I am pretty sure you could find some old textbooks on ebay, and teach yourself to get the look from them.
https://www.ebay.com/itm/Visualized-Basic-Mechanical-Drawing-by-Almon-Joseph-1961-Textbook/193863305875?hash=item2d23274a93:g:MdMAAOSwx1tgDl7A
That looks a lot like our old textbook. I feel a creeping dread when I see it, so that may be the one.
snarkhuntr says
Hi Marcus,
In the world of industrial controls, you generally design the system with the assumption that if there is a way that a user can screw up operations, they will. How you choose to build your forge will have to be determined by the level of trust that you have in yourself, and anyone else you allow to run the equipment.
With that caveat, I don’t think there’s much inherently wrong with the setup you’ve described. I would interlock the final gas valves with an air proving switch (usually a diaphragm switch) rated at something like 80% of the expected blower head pressure, so that in the event that airflow stops for some reason (like your blower eats a rag), the gas stops immediately. The reason being is that your pipe and burner body will contain a more-or-less flammable mixture of gas and air, and the only thing stopping the flamefront from coming back up the passages in your ribbon burner is the pressure and flow of the gasses coming in. In the event that air stops, combustion will back up into the burner (not neccessarily a huge problem) and eat up the air. Then the incoming gas will start to fill into the hot chamber, and may or may not light off on it in an unpredictable fashion.
You may also benefit from adding some turbulence where you inject the propane into the burner tubing. A couple of baffles or something to increase the mixing of the fuel and primary combustion air.
Setting up a latching relay on the blower/gas start button should be trivial at whatever controls voltage you end up using, that way your system cannot restart unexpectedly following a loss of power or the deployment of the e-stop (if you set the estop to cut off all power, including to the latch).

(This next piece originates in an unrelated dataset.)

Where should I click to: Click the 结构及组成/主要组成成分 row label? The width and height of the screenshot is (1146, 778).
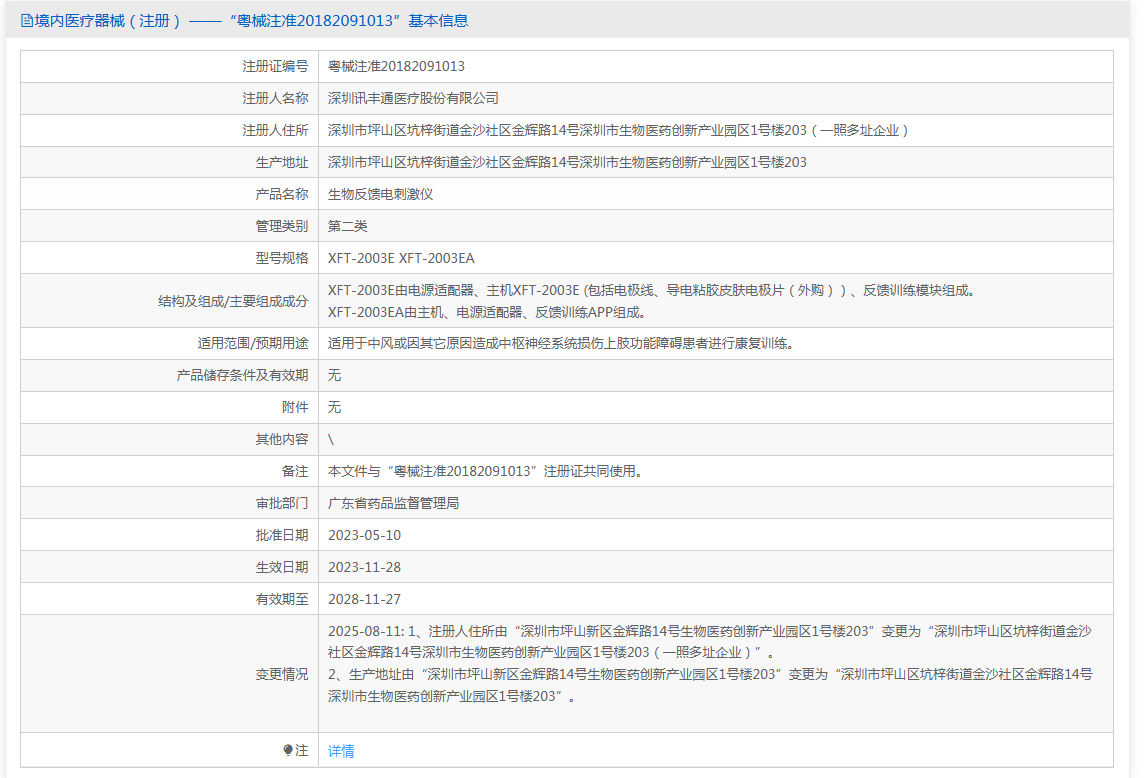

The boiler components would be more useful if you intended to create a self-cycling or restarting forge/furnace capable of modulating its temperature automatically. What occurred to me today is that there’s a much simpler way to do this, though it would require some trial and error. If I ever get far enough down my projects list to build the forge/furnace of my dreams, this is likely what I’ll do:
Incorporate at least two ribbon burners into the design, all fed from a common (and oversized) blower with dampers on each to allow adjustment of airflow and butterfly valves to start/stop the flow to them. This needs to be sized so that the blower is producing its maximum static pressure even with all three burners at full open, or the combustion controls get far more complicated.

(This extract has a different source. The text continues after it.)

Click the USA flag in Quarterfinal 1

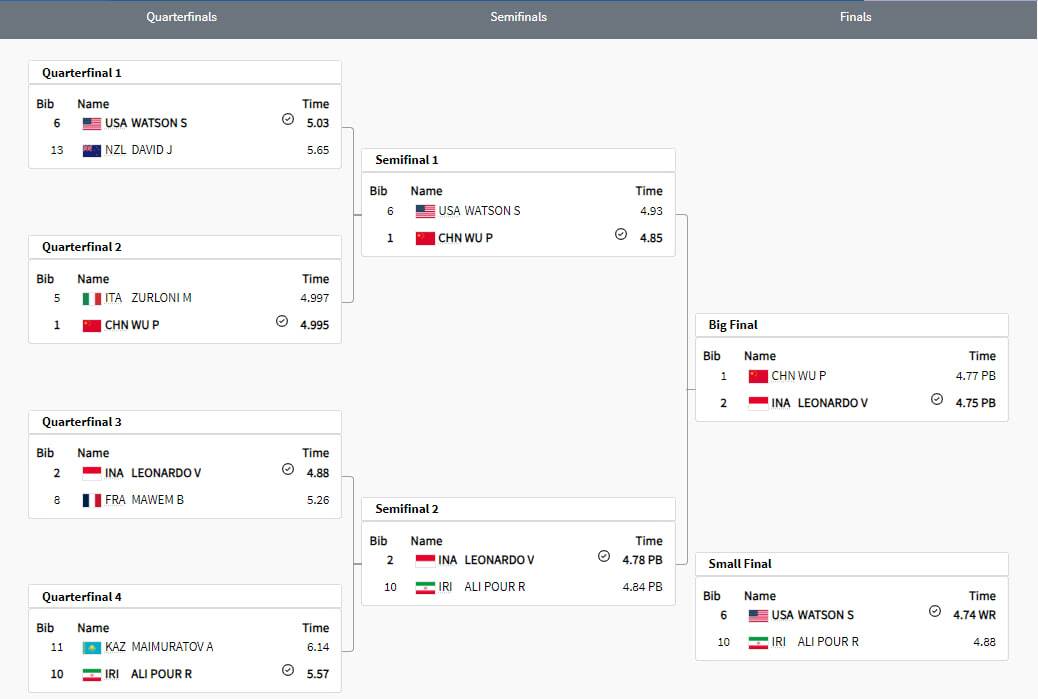[92, 124]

Size the ribbon burners so that there is one primary ‘baseload’ burner that will maintain heat in the chamber, or allow it to slowly fall. Then you can use a PID controller to start/stop the larger burner(s) to modulate the temperature which is monitored with an appropriately rated thermocouple. If the burners are correctly oriented, the baseload burner can light-off the secondary burners without a risk of explosion.

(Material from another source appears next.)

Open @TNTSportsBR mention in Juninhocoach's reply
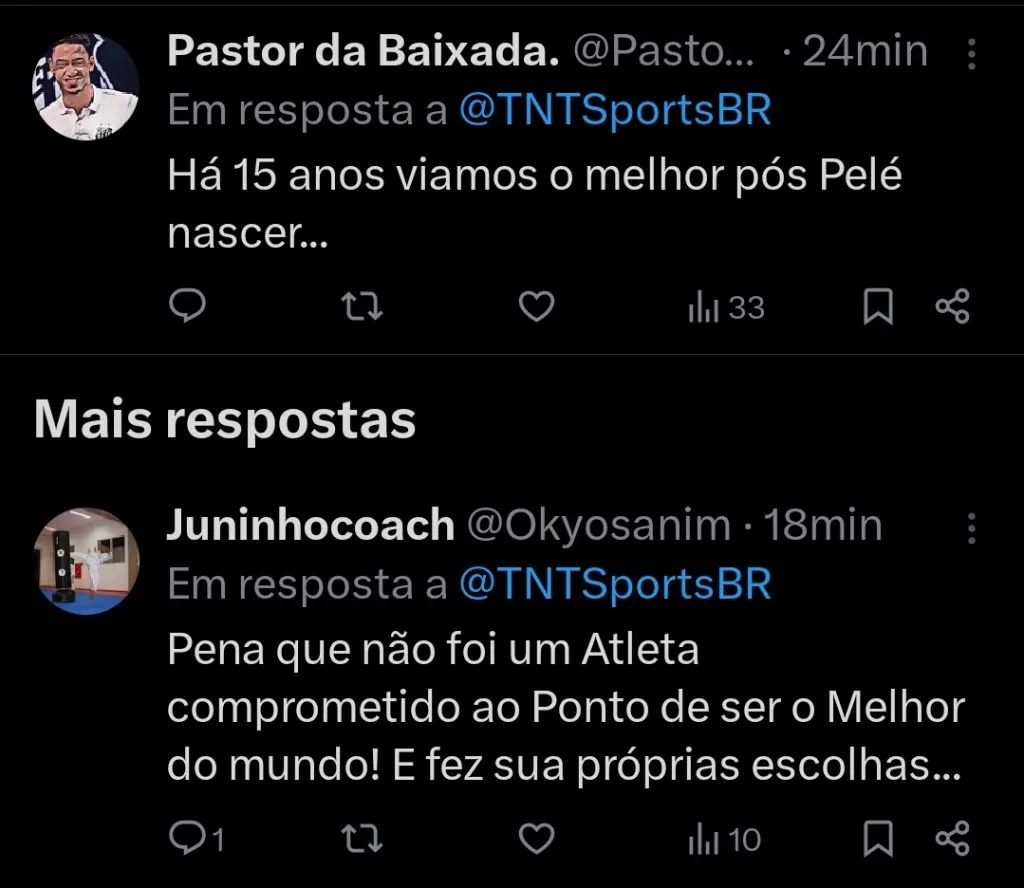1024x888 pixels. coord(615,585)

If possible, I’d also incorporate a take-off tube, air or water cooled, that allows a sample of the chamber atmosphere to be routed via a lambda sensor, so that I could automatically adjust for an oxidizing or reducing environment as required.
Honestly though, I’d probably spend more time designing and building such a tool than actually using it. Not that this has stopped me before – most of my hobbies seem to end up just building tools that I could use to build final objects, but mainly use to make more tools.
Ice Swimmer @ 5
I’m not sure that underdamping would be a big problem here. Given the large DeltaT to the environment, the system would seem pretty responsive to a loss of heat input, I doubt there’d be a ton of inertia once the burner turns off – it should start to drop pretty fast. Hence the suggestion above of using multiple burners. A poorly tuned controller trying to maintain a specific heat with just one burner is going to be trying to rapid-fire the thing in ways that seem suboptimal.